━━━━━ Okuma metni

Üç yıl önce, Abdul Rahman atletizm şampiyonu ve hukuk fakültesi öğrencisiydi. Bugün hala yüksek ve uzun atlayıcı olarak gururla dolaşabilir, ancak ortada teklif edilen herhangi bir spor ödülü yok ve Abdul iş bulamıyor. Ailesi için ise bu bir facia.
Suriyeli Abdul on ay önce ailesiyle birlikte kaçışından beri bir mülteci olarak Urfa’da yaşıyor. Rahman’ın ağabeyi Mazen çatışmada boynundan vuruldu ve bu yüzden felçli. Abdul ve ailesinin diğer yedi üyesi eski şehrin dolambaçlı caddelerinde harap bir evde nöbetleşe Mazen ile ilgileniyor.

━━━━━━━━━━
━━━━━ Çıkarılan girdiler

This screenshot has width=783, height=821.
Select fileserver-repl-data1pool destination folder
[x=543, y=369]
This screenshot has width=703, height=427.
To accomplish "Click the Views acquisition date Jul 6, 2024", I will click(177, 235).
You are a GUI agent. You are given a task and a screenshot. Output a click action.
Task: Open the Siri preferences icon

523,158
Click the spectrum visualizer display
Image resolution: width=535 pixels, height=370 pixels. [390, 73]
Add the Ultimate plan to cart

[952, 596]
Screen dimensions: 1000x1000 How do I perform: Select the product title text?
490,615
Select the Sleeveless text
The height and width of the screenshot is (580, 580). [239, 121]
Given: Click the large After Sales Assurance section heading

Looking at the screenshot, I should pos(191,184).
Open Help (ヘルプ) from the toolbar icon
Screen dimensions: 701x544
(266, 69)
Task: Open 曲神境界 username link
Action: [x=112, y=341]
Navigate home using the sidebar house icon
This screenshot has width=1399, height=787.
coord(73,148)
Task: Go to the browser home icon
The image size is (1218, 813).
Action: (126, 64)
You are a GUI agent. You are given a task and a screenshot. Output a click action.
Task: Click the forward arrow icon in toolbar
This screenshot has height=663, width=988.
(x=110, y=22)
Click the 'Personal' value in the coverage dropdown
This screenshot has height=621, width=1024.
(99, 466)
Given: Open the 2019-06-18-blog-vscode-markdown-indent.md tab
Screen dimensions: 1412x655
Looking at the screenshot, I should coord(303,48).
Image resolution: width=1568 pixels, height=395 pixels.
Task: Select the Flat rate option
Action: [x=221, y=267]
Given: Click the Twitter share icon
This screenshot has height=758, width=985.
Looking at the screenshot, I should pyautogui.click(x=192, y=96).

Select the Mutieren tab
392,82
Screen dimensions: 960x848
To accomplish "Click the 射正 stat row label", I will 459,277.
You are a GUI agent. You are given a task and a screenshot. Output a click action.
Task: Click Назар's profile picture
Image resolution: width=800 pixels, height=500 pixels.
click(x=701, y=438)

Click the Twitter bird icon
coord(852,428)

━━━━━━━━━━

_Alıştırma yönergesi_
Urfa'da yaşayan Suriyeli mülteci Abdul Rahman ve ailesini anlatan metni, son cümlesinin ardından devam ettirin.

_Yazılı yanıt_
Abdul Rahman sporcu geçmişi sayesinde önce bir spor merkezinde iş buldu. Aylık 250 dolarlık (yaklaşık 700 liralık) maaşı evin kirasına gidiyor ve kalan az miktardaki para yiyecek için harcanıyordu. Sonra Abdul işini kaybetti. Haftalardır marketlerde, şirketlerde ve mağazalarda çalışmak için herhangi bir iş arıyor.
Urfa’da kaldığı aylar boyunca Abdul Türkçe de öğrenmiş ve şimdi iyi bir şekilde Türkçe konuşuyor. “İşverenler önce bana ne yapabileceğimi, sonra da Suriyeli olup olmadığımı soruyorlar. Eğer Suriyeliysen iş yok. Bana telefon numaramı bırakmamı, benimle iletişime geçeceklerini söylüyorlar.”
Abdul şehrin eski kısmında yaşayan mültecilerden sadece biri. 46,000 mülteci Türk otoriteleri tarafından kayıt edildi. Kayıt edilmemiş en az 20,000 mültecinin daha bulunduğu tahmin ediliyor. Bu sayı Urfa’nın toplam nüfusunun %10’una tekabül ediyor.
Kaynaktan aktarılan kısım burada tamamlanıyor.